Advances in Loihi 2 allow the architecture to support new classes of neuro-inspired algorithms and applications and provide processing that is 10 times faster than its predecessor. It also exhibits up to 15 times greater resource density (up to one million neurons per chip), and improved energy efficiency.
Fabricated with a pre-production version of the Intel 4 process, the use of extreme ultraviolet (EUV) lithography has simplified the layout design rules compared to past process technologies for rapid development of Loihi 2, says Intel.
The Lava software is an open, modular, and extensible framework, for researchers and application developers to build on each other’s progress and converge on a common set of tools, methods, and libraries. Lava runs seamlessly on heterogeneous architectures across conventional and neuromorphic processors, and is interoperable with a variety of AI, neuromorphic and robotics frameworks.
Developers can begin building neuromorphic applications without access to specialized neuromorphic hardware and can contribute to the Lava code base, including porting it to run on other platforms.
Loihi 2’s greater programmability will allow a wider class of difficult optimisation problems to be supported, including real-time optimisation, planning, and decision-making from edge to data centre systems.
Loihi 2 also improves support for advanced learning methods, including variations of backpropagation, the algorithm of deep learning.

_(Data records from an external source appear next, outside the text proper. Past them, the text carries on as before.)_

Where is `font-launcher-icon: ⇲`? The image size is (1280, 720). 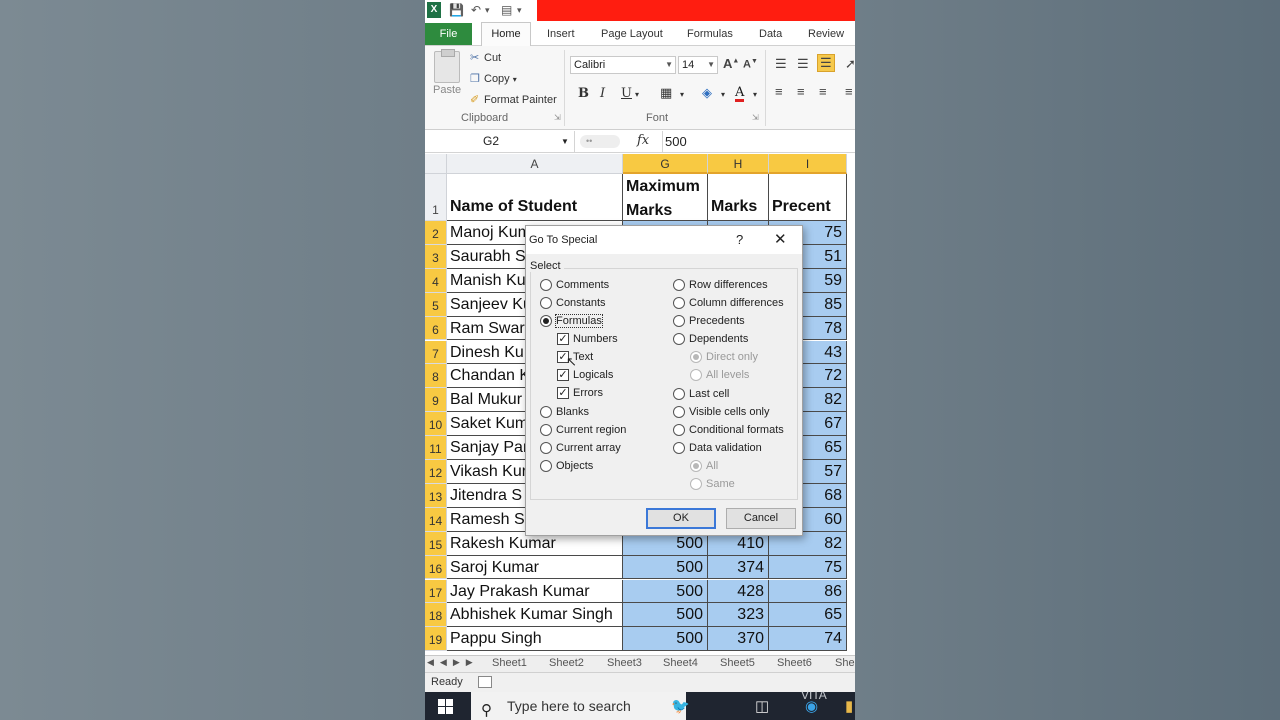
font-launcher-icon: ⇲ is located at coordinates (756, 118). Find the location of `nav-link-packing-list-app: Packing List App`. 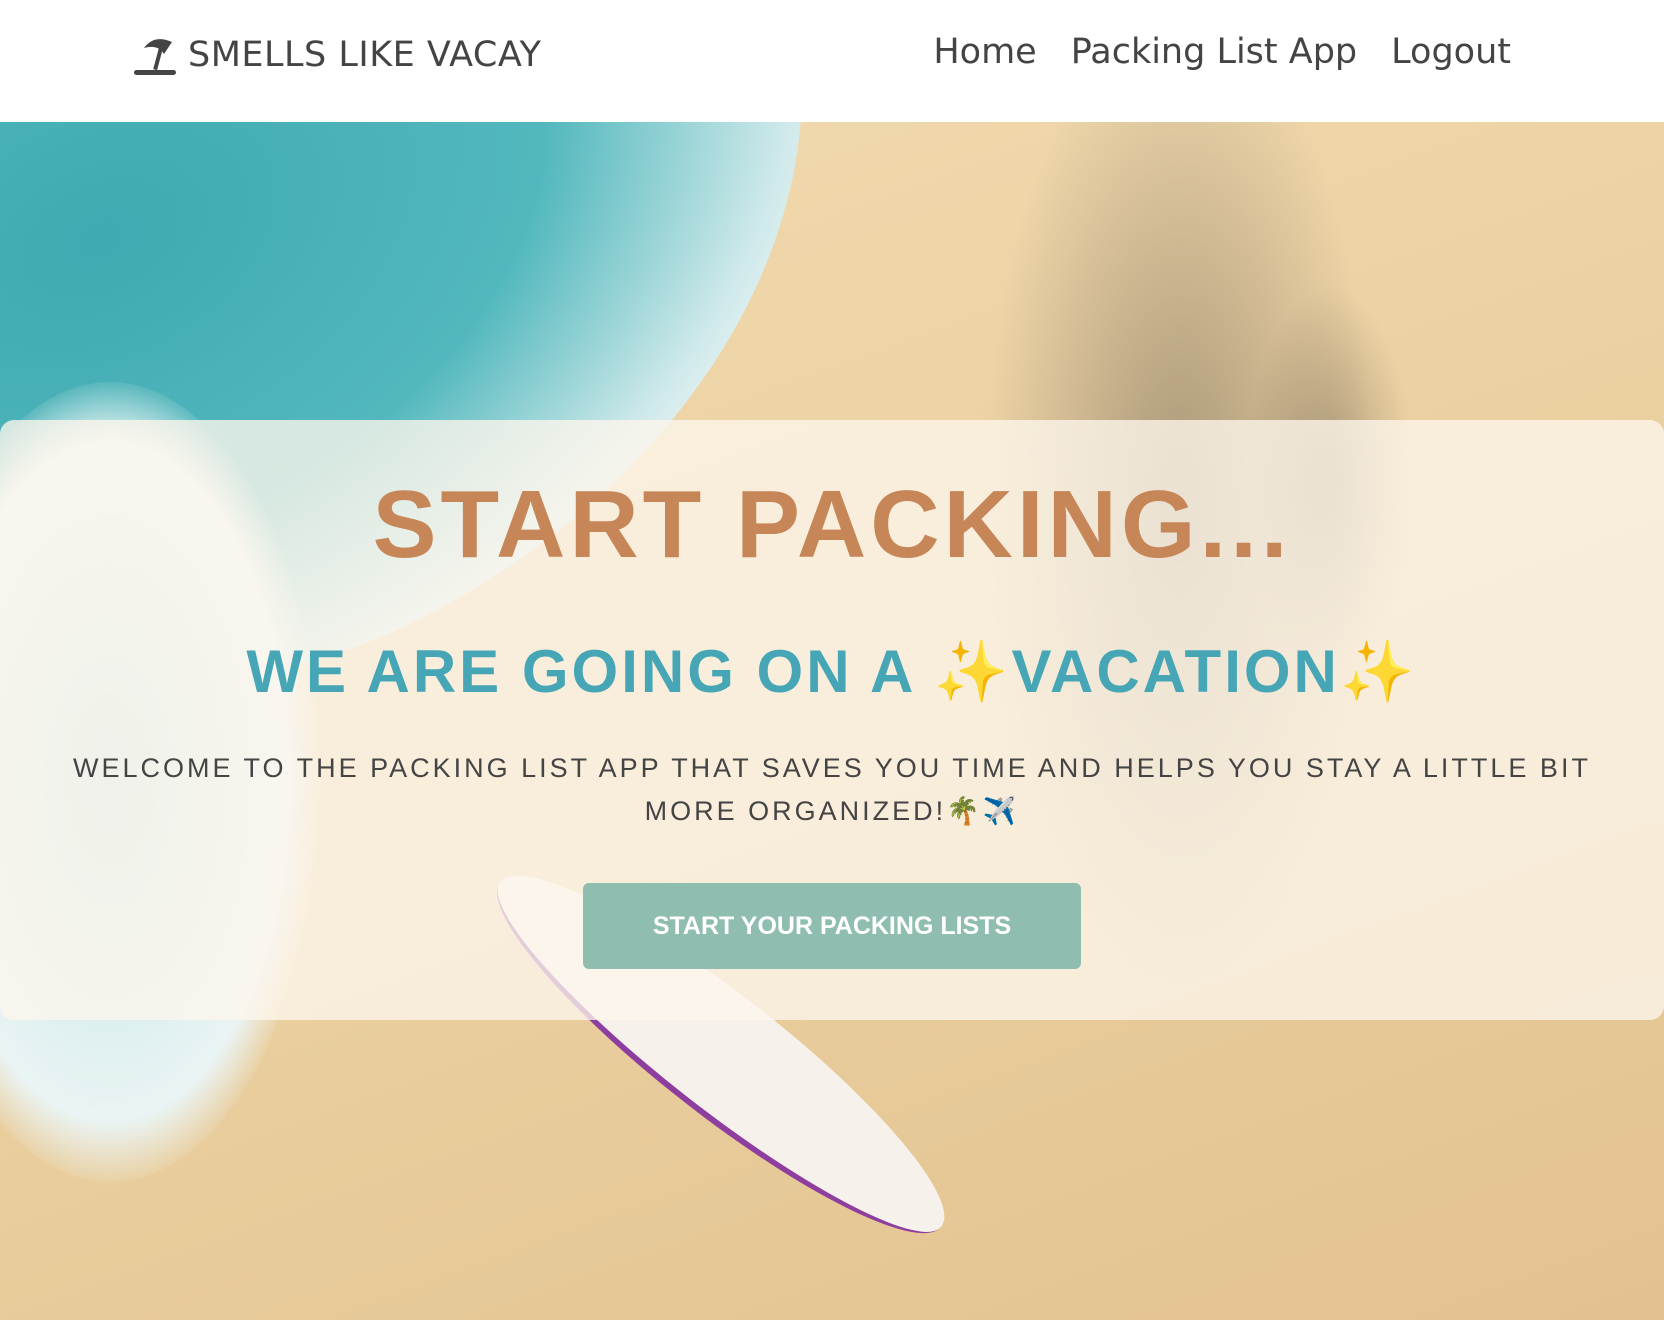

nav-link-packing-list-app: Packing List App is located at coordinates (1214, 52).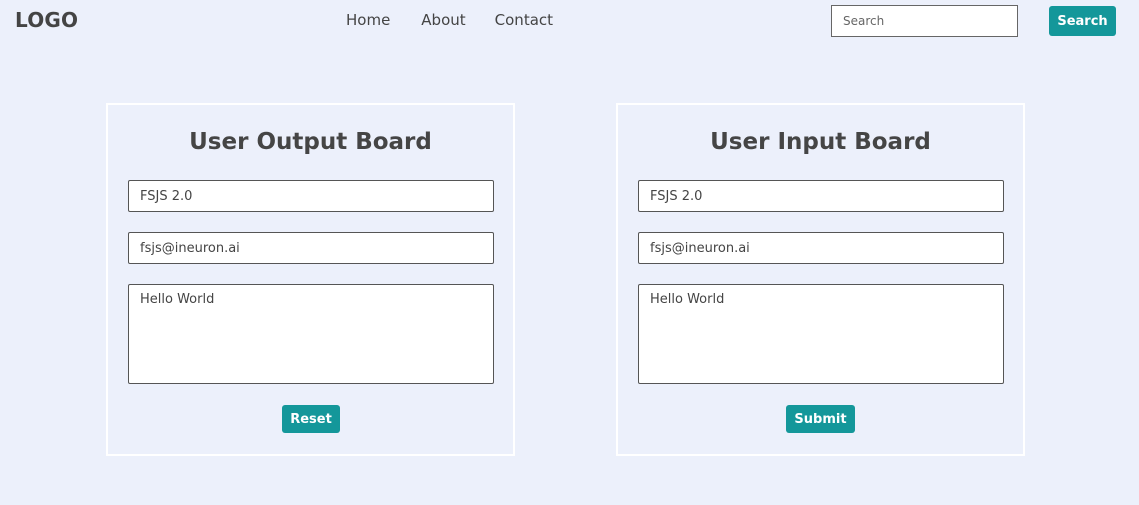 Image resolution: width=1139 pixels, height=505 pixels. I want to click on navbar: LOGO Home About Contact Search, so click(570, 24).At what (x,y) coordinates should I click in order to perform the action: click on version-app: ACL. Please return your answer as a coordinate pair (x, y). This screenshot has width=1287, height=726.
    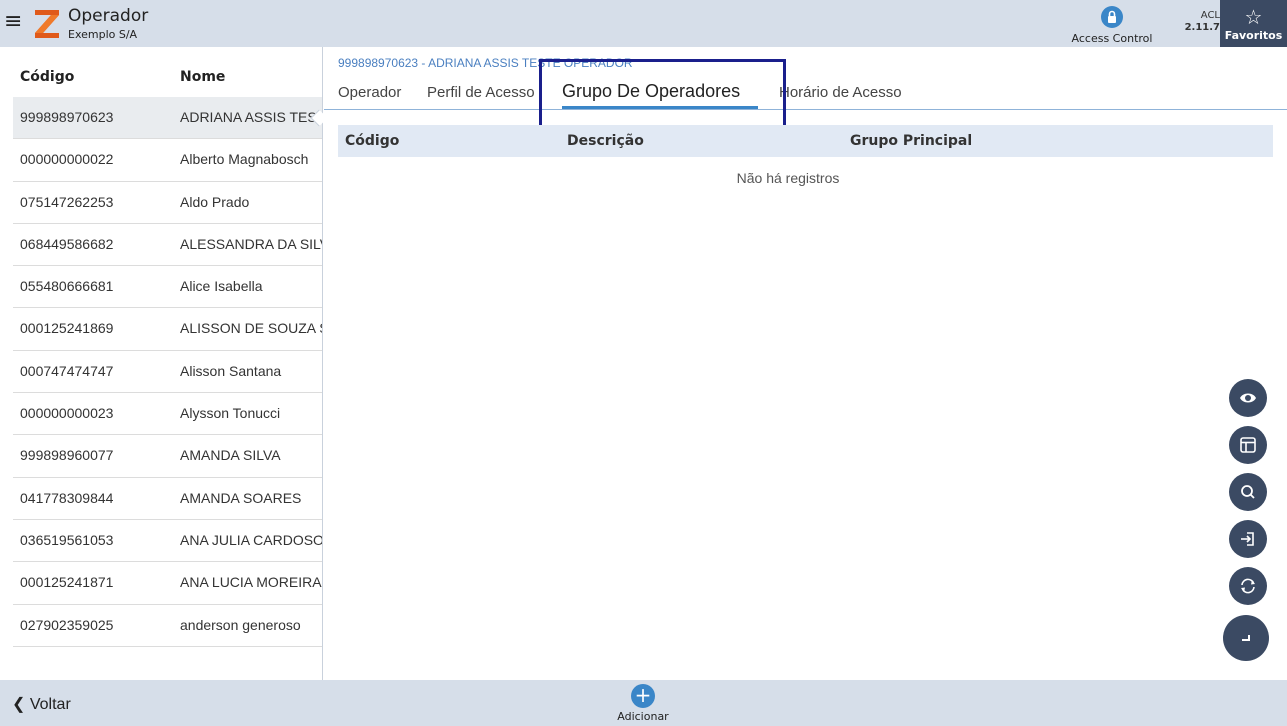
    Looking at the image, I should click on (1210, 16).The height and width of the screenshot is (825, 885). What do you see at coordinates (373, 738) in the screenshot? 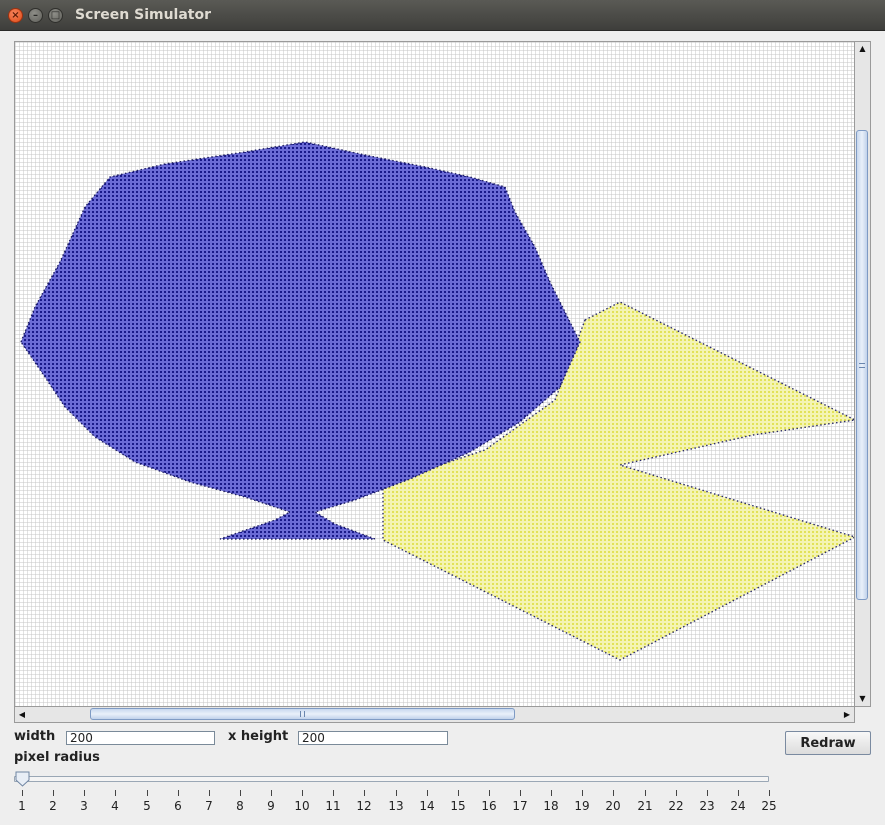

Fully programmable neuron models and generalised spike messaging in Loihi 2 suggest reductions of over 60 times fewer ops per inference compared to standard deep networks running on the original Loihi without loss in accuracy. It incorporates faster, more flexible, and more standard I/O interfaces, including Ethernet interfaces, glueless integration with a wider range of event-based vision sensors, and larger meshed networks of Loihi 2 chips.